The mechanics of the game are somewhat simple. There are twelve prompt cards for decisions that need to be made. Broadly taken in turn they move from the practical to the social, through the emotional and into the spiritual. There are two ways of making decisions and each round alternates between the two.
“Sometimes I go along for the change up meeting because I have something to say and don’t want to miss out on saying it - but it is still not relevant to me. It is still boring.”
Every odd round the players decide by simple majority voting, whilst in every even round they must use sociocracy to come to a consensus decision that is “safe enough to try, good enough for now”.
“Often it is a useless subject and so unworthy of your time. You want to have a presence though. If someone is going to do choose something that I feel is wrong you at least want to stop that. You have to be there because sometimes it is so stupid, you have to be there to make sure that this stupidity isn't allowed here.”
V.
Why do we use meetings?
The most universally despised aspect of adult life transported as the only vessel of specified time that they are expected to sail?
I’ve always argued that meetings should be efficient and place connection at the centre of them to drive engagement. Miki Kashtan says that “efficiency in meetings is about increasing the ratio of useful output to energy expenditure.”, whilst agreeing with me that one of the three key experiences of the decision making process is connection, built around an understanding of shared needs.
That’s not always what I’ve seen. It’s hard work.
If people are able to say their why, they can more easily let go of their what.
Needs are abstract qualities, values, aspirations or purposes; they are not specific people, location, actions, time or objects.10
It’s why I value the idea of placing what needs are being served by any proposed solution on a community change up board alongside the solution itself. And always bring the discussion back to the shared needs.
“I observed that other children interject and bring discussions into small situations. For example we often struggled to maintain the focus of meetings when people were given the opportunity to speak and broadened the topic to the things that they were interested in.”
VI.
Begin Again is less a board game and more a facilitated experiential learning workshop for young people. I think it works best like that, but really I can only imagine. I’ve only ever played it once, and not the whole way through. Whilst it is an accurate description it also sounds much more convoluted, pompous and important.

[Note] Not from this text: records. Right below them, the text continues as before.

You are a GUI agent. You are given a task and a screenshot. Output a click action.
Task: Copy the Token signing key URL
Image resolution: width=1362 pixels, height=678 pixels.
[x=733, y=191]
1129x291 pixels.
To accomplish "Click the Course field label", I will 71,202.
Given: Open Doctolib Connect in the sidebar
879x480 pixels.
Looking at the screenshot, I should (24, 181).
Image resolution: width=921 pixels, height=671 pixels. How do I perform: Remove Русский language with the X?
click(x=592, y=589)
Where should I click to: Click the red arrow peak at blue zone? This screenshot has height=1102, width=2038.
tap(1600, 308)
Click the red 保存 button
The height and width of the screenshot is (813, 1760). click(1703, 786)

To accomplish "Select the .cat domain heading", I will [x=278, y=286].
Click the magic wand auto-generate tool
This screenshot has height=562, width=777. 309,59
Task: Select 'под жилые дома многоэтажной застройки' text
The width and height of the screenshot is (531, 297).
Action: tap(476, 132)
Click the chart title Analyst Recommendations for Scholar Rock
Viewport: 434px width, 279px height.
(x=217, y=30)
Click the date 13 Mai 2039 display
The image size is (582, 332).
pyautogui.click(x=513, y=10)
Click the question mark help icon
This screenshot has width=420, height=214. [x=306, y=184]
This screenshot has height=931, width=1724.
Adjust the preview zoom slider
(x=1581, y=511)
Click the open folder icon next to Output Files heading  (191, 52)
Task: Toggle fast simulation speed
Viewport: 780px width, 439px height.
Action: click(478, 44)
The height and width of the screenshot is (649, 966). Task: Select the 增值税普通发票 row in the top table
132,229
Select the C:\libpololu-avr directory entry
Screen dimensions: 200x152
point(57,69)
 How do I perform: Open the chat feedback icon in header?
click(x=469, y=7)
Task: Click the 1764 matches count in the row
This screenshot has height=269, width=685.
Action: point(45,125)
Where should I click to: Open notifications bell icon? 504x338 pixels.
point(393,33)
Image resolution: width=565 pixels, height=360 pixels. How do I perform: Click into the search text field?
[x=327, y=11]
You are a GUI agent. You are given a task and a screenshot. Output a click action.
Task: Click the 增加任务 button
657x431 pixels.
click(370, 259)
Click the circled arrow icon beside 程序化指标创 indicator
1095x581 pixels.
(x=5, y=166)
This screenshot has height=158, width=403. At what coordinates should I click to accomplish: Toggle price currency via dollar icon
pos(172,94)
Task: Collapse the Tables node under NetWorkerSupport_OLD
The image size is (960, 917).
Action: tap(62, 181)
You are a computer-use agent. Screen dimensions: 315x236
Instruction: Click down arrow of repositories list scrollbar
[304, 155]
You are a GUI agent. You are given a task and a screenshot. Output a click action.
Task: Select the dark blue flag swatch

What role does that allow me to play when explaining it?
Each player receives a role card at the beginning of the game.
What is a role?
What roles do we play in life?
Why do children love role play?
Why did they all grab a piece of paper to draw their character before they had even been given the card - a need for a rich dramatisation and fuller embodiment of the role they were about to step into?
VII.
What roles do adults bring to meetings?
What roles might young people be bringing?
What baggage of culture might they bring in through the door?
In Begin Again the roles are generalised descriptions. They aren’t specific but broad. I don’t know how to describe it: show don’t tell means something more particular, but I’ll just show you an example of a role card.
The Tinker
You fix things, break things, and invent strange tools. Your shed is full of wire, buckets, and mysterious projects.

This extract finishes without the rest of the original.